Comment vivre?

Comment vivre?

Didier Croonenberghs

Commémorer les défunts, ce n’est pas s’enfermer dans la spirale amère des pourquoi, mais c’est paradoxalement se poser la question du comment ! « Comment vivre? » Comment bien vivre en sachant que nous devons mourir? Comme vivre, en sachant que nous devons bien mourir? Comment être heureux malgré la perte de ceux qui nous aimons?

Parce que la mort met un terme irrémédiable à notre soif d’aimer, elle reste le mystère ultime de notre existence. Et bien que ce soit notre seule certitude sur terre, nous sommes toujours désemparés quand elle survient. Nous sommes comme désarmés, dans un monde qui aime maîtriser, posséder, conserver, immortaliser. Or, la mort, c’est la dépossession par excellence. Certains la fuient, en la taisant. D’autres la défient. Mais bien peu en parlent ouvertement.

Voilà pourquoi il nous faut apprivoiser la mort, l’accueillir, oser peut-être en parler plus souvent, la domestiquer pour mieux vivre, pour découvrir que le temps qui passe est le chemin que prend l’éternité de Dieu pour nous rejoindre.

Le christianisme —permettrez-moi l’expression— a remis la mort au centre, au milieu du village ! Prenez l’exemple des cimetières… Si dans la culture païenne, les morts étaient enterrés à l’extérieur des villes, les chrétiens ont voulu enterrer leurs morts dans le village, autour de l’église. Comme pour manifester ce lien qui nous unit avec tous ceux qui nous précèdent, par-delà la vie éternelle. Un lien, peut-être ténu, mais qu’il nous appartient d’entretenir.

Et si nous éprouvons de la gêne à parler de la mort, c’est peut-être parce qu’au fond de notre coeur, il y a finalement ce sentiment que la mort n’est pas notre destinée. L’amour au fond de nous la défie. Comme pour dire, à l’être aimé qui nous précède, « Je t’aime encore, tu restes bien vivant dans mon coeur, toi, tu ne mourras pas. » Oui, notre amour, notre fidélité peuvent être plus grands que la mort. Et c’est bien au nom de cet amour plus fort que la mort que nous nous rassemblons, dans l’espérance de la résurrection. Nous nous souvenons —en ce jour— d’un proche, d’un ami, d’un mari ou d’une épouse, d’un père ou d’une mère, d’un frère ou d’une soeur, d’un enfant, d’un membre de notre famille, disparus à nos yeux, mais dans la foi, toujours vivants dans notre coeur.

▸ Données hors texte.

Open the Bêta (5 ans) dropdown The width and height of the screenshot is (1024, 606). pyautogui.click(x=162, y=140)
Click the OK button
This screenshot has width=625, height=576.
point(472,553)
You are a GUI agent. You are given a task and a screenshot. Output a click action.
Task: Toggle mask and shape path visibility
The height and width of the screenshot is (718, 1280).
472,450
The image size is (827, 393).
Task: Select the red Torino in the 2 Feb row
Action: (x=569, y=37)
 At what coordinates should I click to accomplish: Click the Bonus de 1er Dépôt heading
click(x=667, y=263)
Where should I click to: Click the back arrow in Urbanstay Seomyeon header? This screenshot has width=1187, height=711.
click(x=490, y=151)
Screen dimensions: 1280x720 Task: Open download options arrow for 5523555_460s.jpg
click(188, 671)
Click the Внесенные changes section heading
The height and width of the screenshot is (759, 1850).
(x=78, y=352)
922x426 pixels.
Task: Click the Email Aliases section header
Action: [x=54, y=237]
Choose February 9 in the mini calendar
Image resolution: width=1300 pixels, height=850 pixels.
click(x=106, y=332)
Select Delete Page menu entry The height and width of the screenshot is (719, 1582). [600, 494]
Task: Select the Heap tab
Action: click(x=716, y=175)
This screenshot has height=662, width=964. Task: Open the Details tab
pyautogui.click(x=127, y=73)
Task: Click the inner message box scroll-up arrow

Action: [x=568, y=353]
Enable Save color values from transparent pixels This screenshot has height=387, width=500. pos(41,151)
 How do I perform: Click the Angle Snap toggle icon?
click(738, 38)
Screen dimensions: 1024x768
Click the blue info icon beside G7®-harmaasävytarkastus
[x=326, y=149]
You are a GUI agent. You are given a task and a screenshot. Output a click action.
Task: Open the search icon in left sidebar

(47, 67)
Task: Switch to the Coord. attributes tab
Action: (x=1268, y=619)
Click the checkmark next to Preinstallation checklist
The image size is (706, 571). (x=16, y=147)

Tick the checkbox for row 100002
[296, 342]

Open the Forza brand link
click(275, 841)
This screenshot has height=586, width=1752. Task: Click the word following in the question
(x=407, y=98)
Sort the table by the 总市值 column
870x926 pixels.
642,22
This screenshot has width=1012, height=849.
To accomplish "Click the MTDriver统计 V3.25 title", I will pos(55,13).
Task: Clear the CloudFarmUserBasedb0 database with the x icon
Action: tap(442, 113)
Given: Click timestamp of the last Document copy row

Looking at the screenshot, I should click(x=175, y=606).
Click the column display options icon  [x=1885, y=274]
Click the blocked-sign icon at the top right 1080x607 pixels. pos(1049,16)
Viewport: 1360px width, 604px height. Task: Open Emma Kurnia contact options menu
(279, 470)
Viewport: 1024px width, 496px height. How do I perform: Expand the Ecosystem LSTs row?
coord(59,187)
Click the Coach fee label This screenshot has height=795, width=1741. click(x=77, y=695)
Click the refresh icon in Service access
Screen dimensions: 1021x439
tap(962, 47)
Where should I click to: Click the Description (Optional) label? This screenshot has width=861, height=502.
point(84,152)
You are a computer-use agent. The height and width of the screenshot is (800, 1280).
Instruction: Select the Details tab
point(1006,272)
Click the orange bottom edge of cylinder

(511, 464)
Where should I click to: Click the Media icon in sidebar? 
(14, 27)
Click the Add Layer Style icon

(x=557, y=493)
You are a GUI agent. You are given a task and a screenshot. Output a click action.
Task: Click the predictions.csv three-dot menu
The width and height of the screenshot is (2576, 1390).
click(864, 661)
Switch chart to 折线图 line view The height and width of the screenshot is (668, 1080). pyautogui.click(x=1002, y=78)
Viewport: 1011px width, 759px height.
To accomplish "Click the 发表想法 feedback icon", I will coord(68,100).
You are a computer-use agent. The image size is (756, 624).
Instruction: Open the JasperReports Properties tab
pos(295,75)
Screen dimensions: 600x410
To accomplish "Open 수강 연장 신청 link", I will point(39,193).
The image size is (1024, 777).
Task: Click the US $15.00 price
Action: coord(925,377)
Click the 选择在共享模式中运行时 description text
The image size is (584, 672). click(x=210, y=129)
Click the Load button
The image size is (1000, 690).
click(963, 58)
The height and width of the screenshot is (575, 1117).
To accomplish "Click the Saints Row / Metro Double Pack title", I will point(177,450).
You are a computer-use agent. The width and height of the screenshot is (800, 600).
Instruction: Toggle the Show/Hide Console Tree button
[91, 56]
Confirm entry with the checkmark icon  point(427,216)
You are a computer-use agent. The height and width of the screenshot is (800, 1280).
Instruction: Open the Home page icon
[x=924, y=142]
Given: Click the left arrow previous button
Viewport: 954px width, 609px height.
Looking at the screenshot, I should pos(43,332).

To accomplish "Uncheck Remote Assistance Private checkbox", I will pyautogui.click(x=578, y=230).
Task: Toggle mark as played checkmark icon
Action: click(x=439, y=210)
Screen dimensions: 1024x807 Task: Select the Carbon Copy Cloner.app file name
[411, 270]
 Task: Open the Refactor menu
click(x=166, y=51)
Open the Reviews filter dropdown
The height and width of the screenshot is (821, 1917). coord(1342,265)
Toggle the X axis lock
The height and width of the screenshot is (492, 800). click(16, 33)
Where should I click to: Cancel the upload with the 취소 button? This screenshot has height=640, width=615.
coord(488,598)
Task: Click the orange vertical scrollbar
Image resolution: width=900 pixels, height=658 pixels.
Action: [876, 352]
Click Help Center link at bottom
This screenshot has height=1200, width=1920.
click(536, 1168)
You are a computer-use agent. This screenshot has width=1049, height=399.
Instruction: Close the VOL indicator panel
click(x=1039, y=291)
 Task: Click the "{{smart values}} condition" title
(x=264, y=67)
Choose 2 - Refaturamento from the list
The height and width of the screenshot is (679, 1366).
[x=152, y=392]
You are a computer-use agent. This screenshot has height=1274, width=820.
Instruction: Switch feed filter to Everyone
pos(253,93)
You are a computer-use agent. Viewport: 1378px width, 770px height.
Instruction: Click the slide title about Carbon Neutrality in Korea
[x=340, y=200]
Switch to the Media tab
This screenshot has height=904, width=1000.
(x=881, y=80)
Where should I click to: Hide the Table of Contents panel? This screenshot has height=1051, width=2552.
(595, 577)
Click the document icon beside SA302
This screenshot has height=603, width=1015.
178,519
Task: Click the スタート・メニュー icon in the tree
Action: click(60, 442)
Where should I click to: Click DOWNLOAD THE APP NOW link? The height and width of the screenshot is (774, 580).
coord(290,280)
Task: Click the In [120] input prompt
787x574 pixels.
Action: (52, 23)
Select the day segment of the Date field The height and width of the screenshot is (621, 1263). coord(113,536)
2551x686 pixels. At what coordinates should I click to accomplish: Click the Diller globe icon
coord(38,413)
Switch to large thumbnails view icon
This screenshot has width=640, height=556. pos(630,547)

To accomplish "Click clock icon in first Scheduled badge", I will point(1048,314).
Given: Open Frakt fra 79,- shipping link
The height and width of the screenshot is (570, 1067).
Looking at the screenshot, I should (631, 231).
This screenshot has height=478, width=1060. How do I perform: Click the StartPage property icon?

Par-delà la vie éternelle, ils sont des passeurs de vie. Ils ont usé la vie, été peut-être usés par elle, mais ils nous invitent à aimer, à vivre plus intensément la vie, sans pour autant la défier. Peut-être même que leur souvenir rendra le jour de notre grand passage plus facile à traverser. Alors, illusion, rêve ou fuite du réel? Peu importe, pour autant que cette foi en la résurrection qui nous rassemble, nous amène non pas survivre, mais à mieux vivre, à aimer davantage. Nos morts sont, dans les mains de Dieu, des grands vivants qui nous invitent à vivre la vie en abondance, et à éprouver l’urgence d’aimer.